Below is a Python implementation for the “Shortest Path in Binary Matrix” problem with comments:

from typing import List
from collections import deque

def shortest_path_binary_matrix(grid: List[List[int]]) -> int:
    # Check if the top-left or bottom-right cells are obstacles, indicating no path
    if grid[0][0] == 1 or grid[-1][-1] == 1:
        return -1

    rows, cols = len(grid), len(grid[0])
    
    # Directions for moving horizontally, vertically, or diagonally
    directions = [(1, 0), (0, 1), (-1, 0), (0, -1), (1, 1), (-1, -1), (1, -1), (-1, 1)]
    
    # Using deque for Breadth-First Search (BFS)
    queue = deque([(0, 0, 0)])  # (row, col, distance)
    
    while queue:
        row, col, distance = queue.popleft()
        
        # Check if we reached the bottom-right cell
        if (row, col) == (rows - 1, cols - 1):
            return distance
        
        # Explore all possible directions
        for dr, dc in directions:
            new_row, new_col = row + dr, col + dc
            
            # Check if the new position is within bounds and not an obstacle and not visited
            if 0 <= new_row < rows and 0 <= new_col < cols and grid[new_row][new_col] == 0:
                # Mark the cell as visited by setting it to 2
                grid[new_row][new_col] = 2
                # Add the new position to the queue with updated distance
                queue.append((new_row, new_col, distance + 1))
    
    # If the queue is empty and we haven't reached the destination, there is no path
    return -1

# Example usage:
grid1 = [[0,0],[0,0]]
res1 = shortest_path_binary_matrix(grid1)
print(res1)
assert res1 == 1, "The result should be 1"

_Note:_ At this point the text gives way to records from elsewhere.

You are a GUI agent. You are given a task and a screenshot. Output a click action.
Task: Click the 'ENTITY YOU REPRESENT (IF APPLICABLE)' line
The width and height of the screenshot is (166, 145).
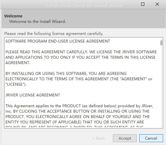pyautogui.click(x=75, y=122)
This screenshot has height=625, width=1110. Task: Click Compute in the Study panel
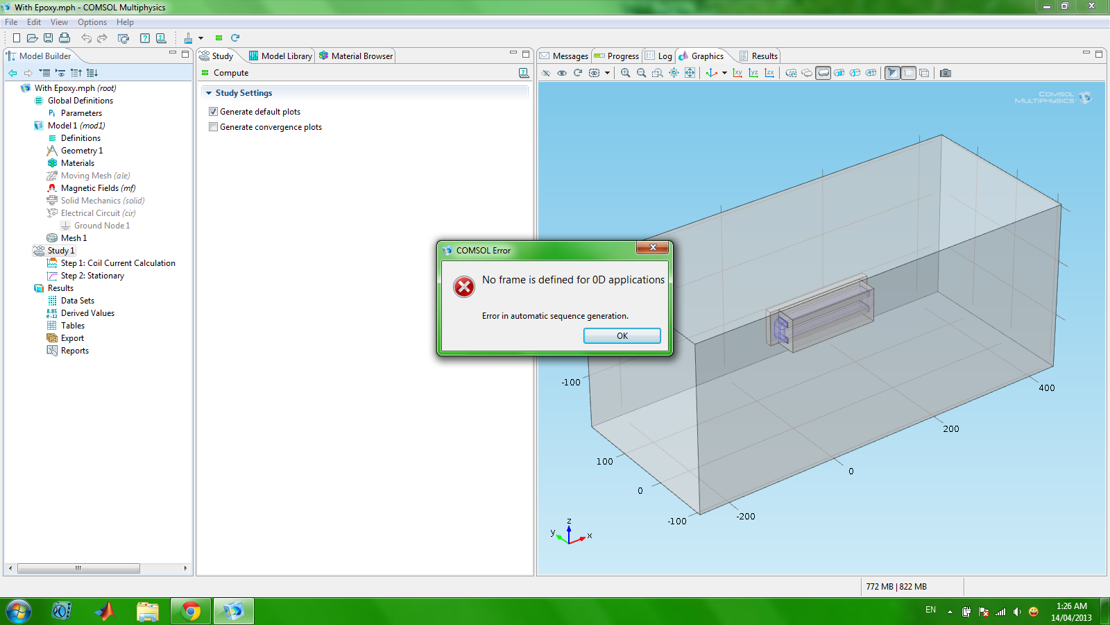(x=230, y=73)
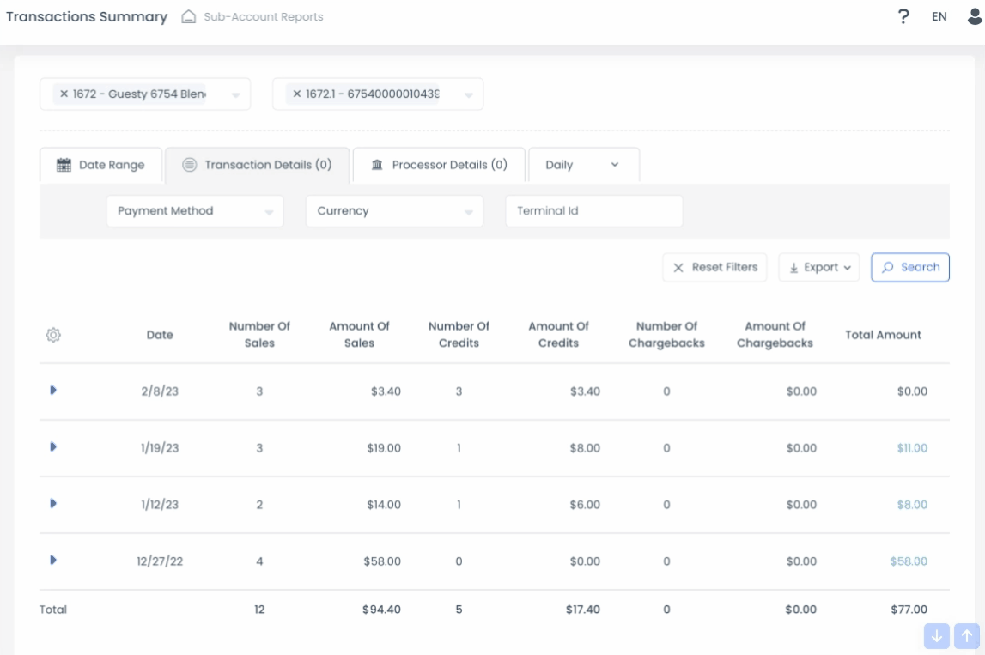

grid2 = [[0,0,0],[1,1,0],[0,0,0],[0,1,1],[0,0,0]]
res2 = shortest_path_binary_matrix(grid2)
print(res2)
assert res2 == 6, "The result should be 6"

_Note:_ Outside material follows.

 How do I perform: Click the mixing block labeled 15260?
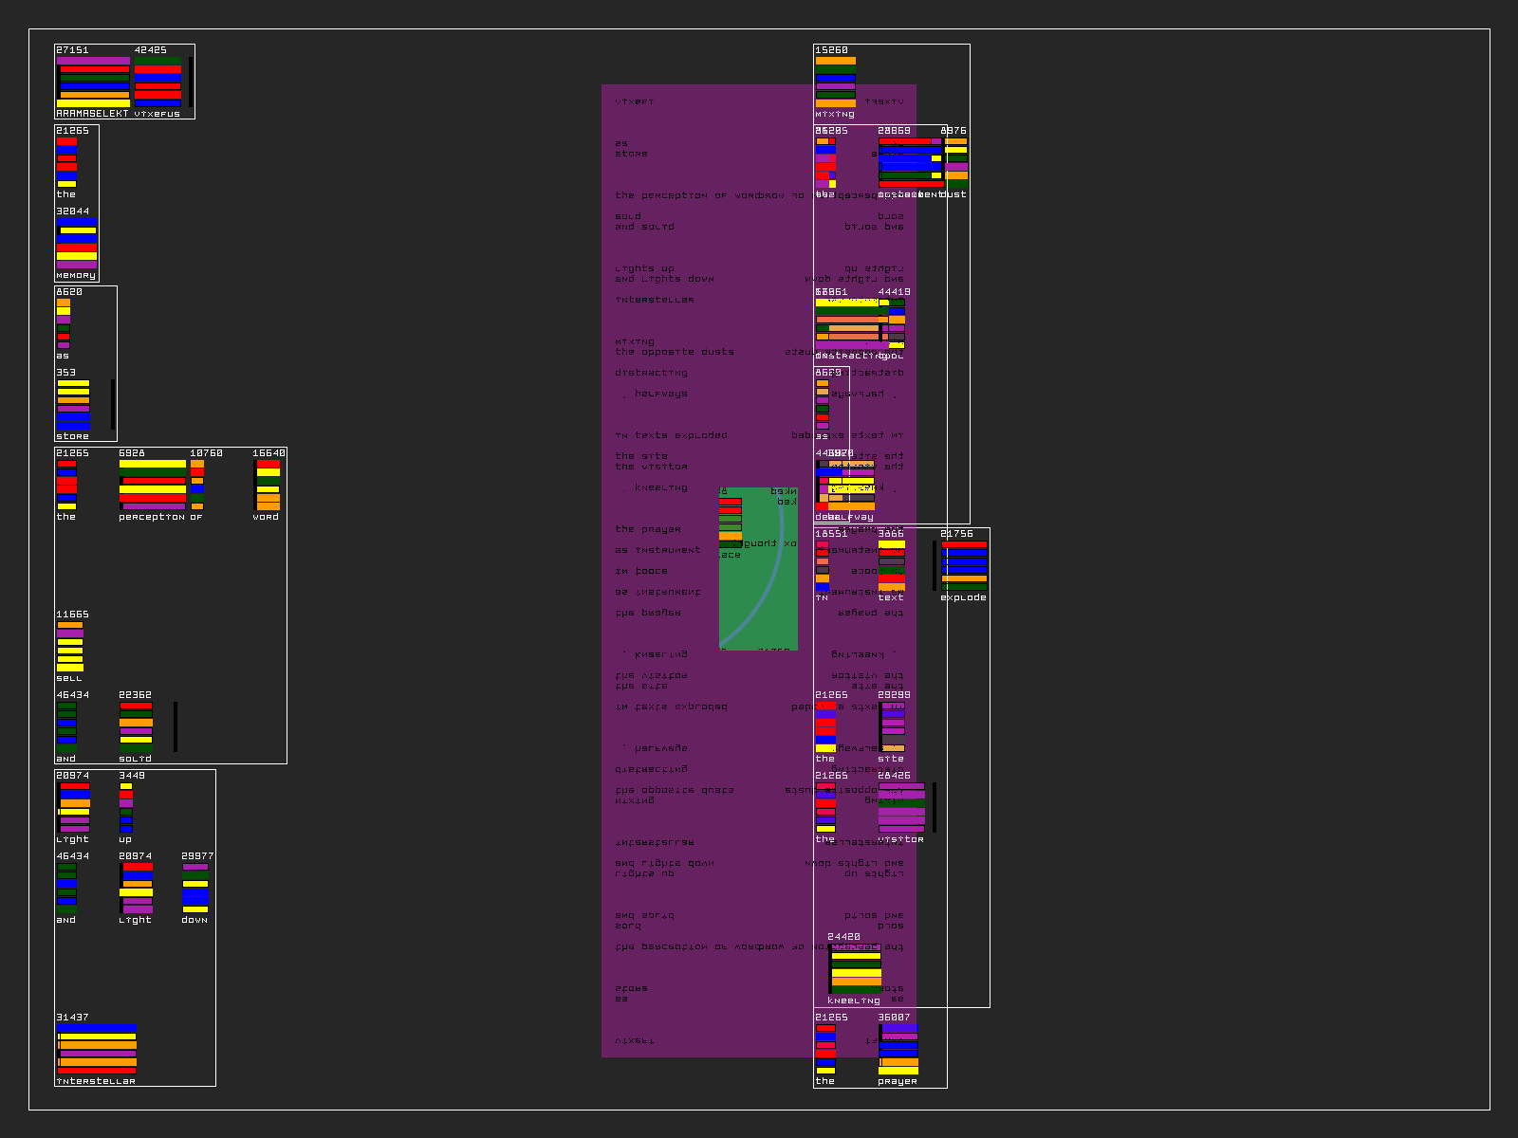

grid3 = [[0,0,0],[1,1,0],[0,1,1]]
res3 = shortest_path_binary_matrix(grid3)
print(res3)
assert res3 == -1, "The result should be -1"

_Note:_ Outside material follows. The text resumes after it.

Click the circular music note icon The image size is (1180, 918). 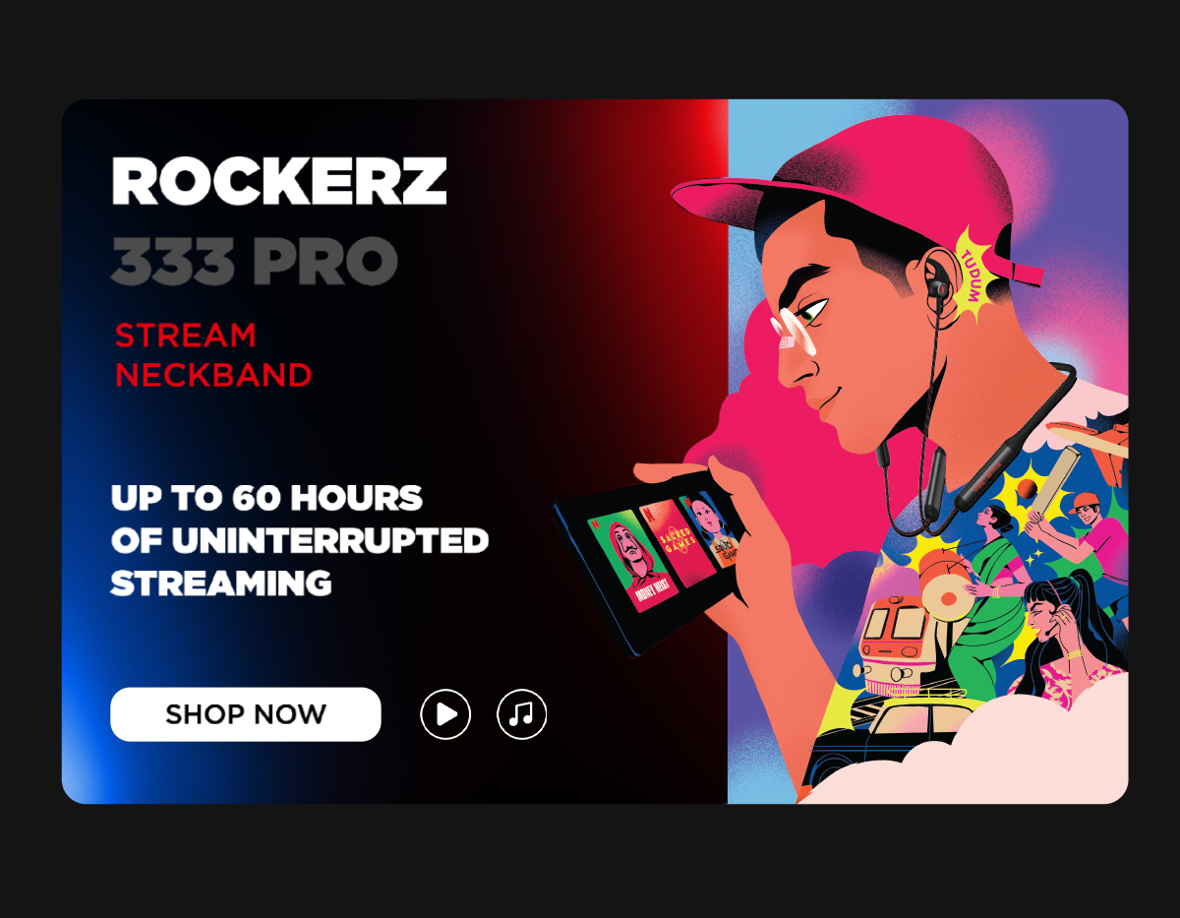click(522, 713)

grid4 = [[0,0],[1,1],[0,0]]
res4 = shortest_path_binary_matrix(grid4)
print(res4)
assert res4 == -1, "The result should be -1"

Time Complexity:

  • In the worst case, every cell in the matrix needs to be visited once.
  • Each cell is processed in constant time during BFS.
  • Therefore, the time complexity is O(rows * cols).

Space Complexity:

  • The space complexity is determined by the queue used in BFS.
  • In the worst case, the queue can contain all cells in the matrix.
  • Therefore, the space complexity is O(rows * cols).